本试剂盒提取的蛋白为具有天然蛋白构象的活性蛋白。本试剂盒中不含有EDTA，与金属螯和层析等下游应用兼容。本试剂盒提取的蛋白样本含高浓度盐成分，不可直接用于2D电泳，需除盐后再用于2D电泳。如下游实验需要直接用于等电聚焦、双向电泳，请使用我公司其他货号的试剂盒。也可以将最后样品除盐后再用于2D电泳，用脱盐柱脱盐处理（HR0389）。
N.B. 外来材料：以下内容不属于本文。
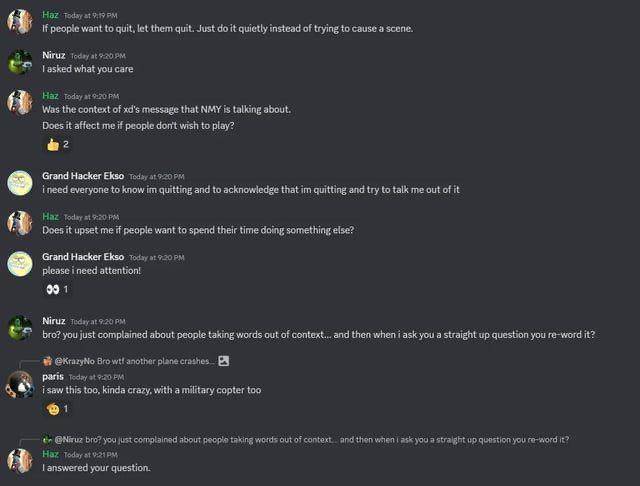Jump to the quoted Niruz reply preview text
The image size is (640, 486).
tap(327, 439)
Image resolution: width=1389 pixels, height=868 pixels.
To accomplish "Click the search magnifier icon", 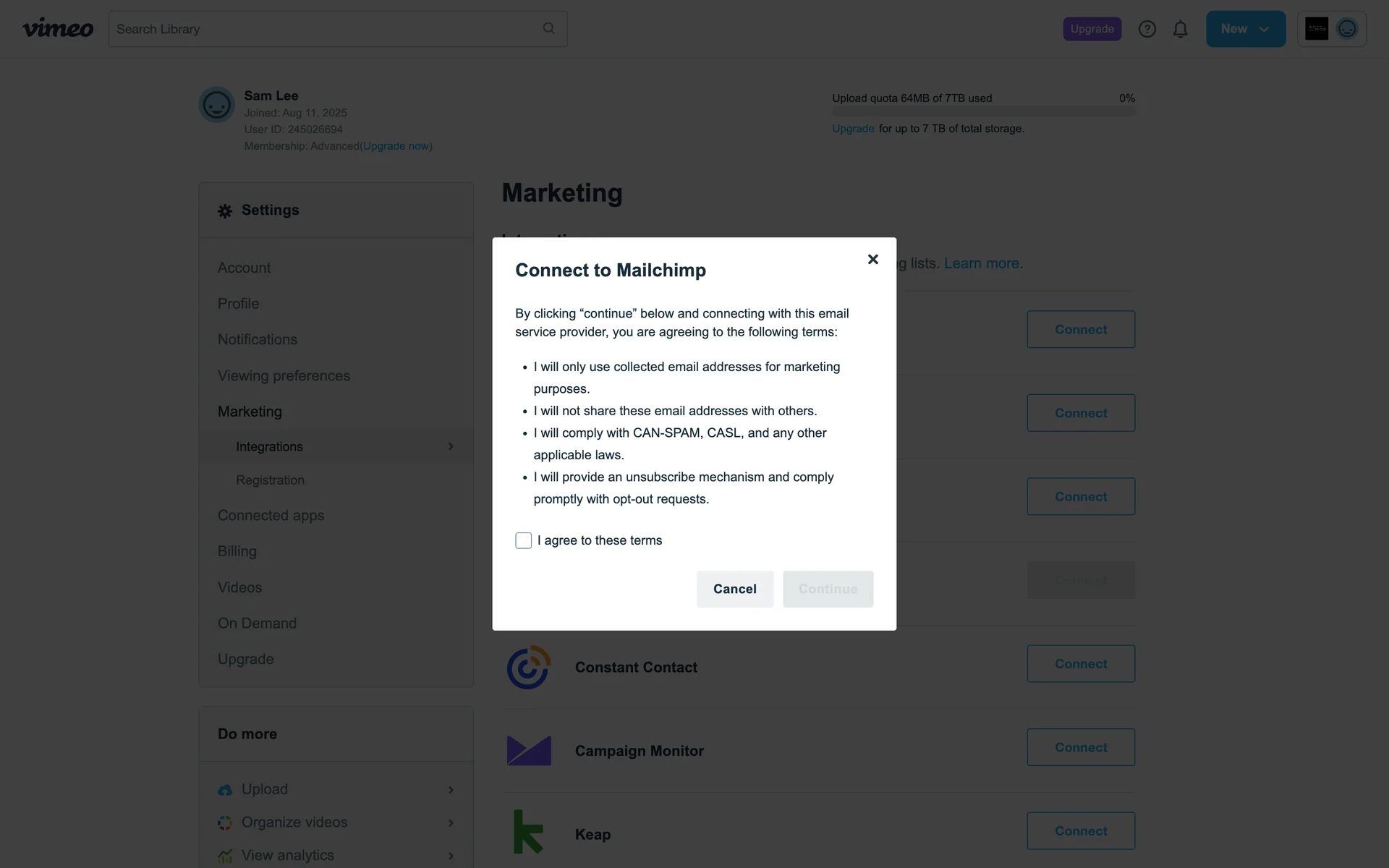I will [548, 28].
• 使用方便，从细胞，组织提取蛋白不需经过研磨、反复冻融、超声破碎等前处理。
  
• 提取过程简单方便，将蛋白提取的时间缩短至30分钟～1小时。
  
• 含蛋白稳定剂，提取的蛋白稳定。
  
• 紫外检测蛋白浓度时，背景干扰低。
  
• 总蛋白提取液含多种有效成分，可以充分释放胞浆蛋白、核蛋白和膜蛋白，又可结合释出的蛋白防止沉淀。
  
• 蛋白酶抑制剂抑制了蛋白的降解，蛋白酶抑制剂配方优化。蛋白酶抑制剂混合物包含6种独立的蛋白酶抑制剂AEBSF、Aprotinin、Leupeptin、Pepstatin A、Bestatin、E-64，每一种抑制剂可特异性抑制某一种或几种蛋白酶活性。该混合物优化的组成使其可以抑制几乎所有重要的蛋白酶活性，包括丝氨酸蛋白酶、半胱氨酸蛋白酶、天冬氨酸蛋白酶、丙氨酰-氨基肽酶等。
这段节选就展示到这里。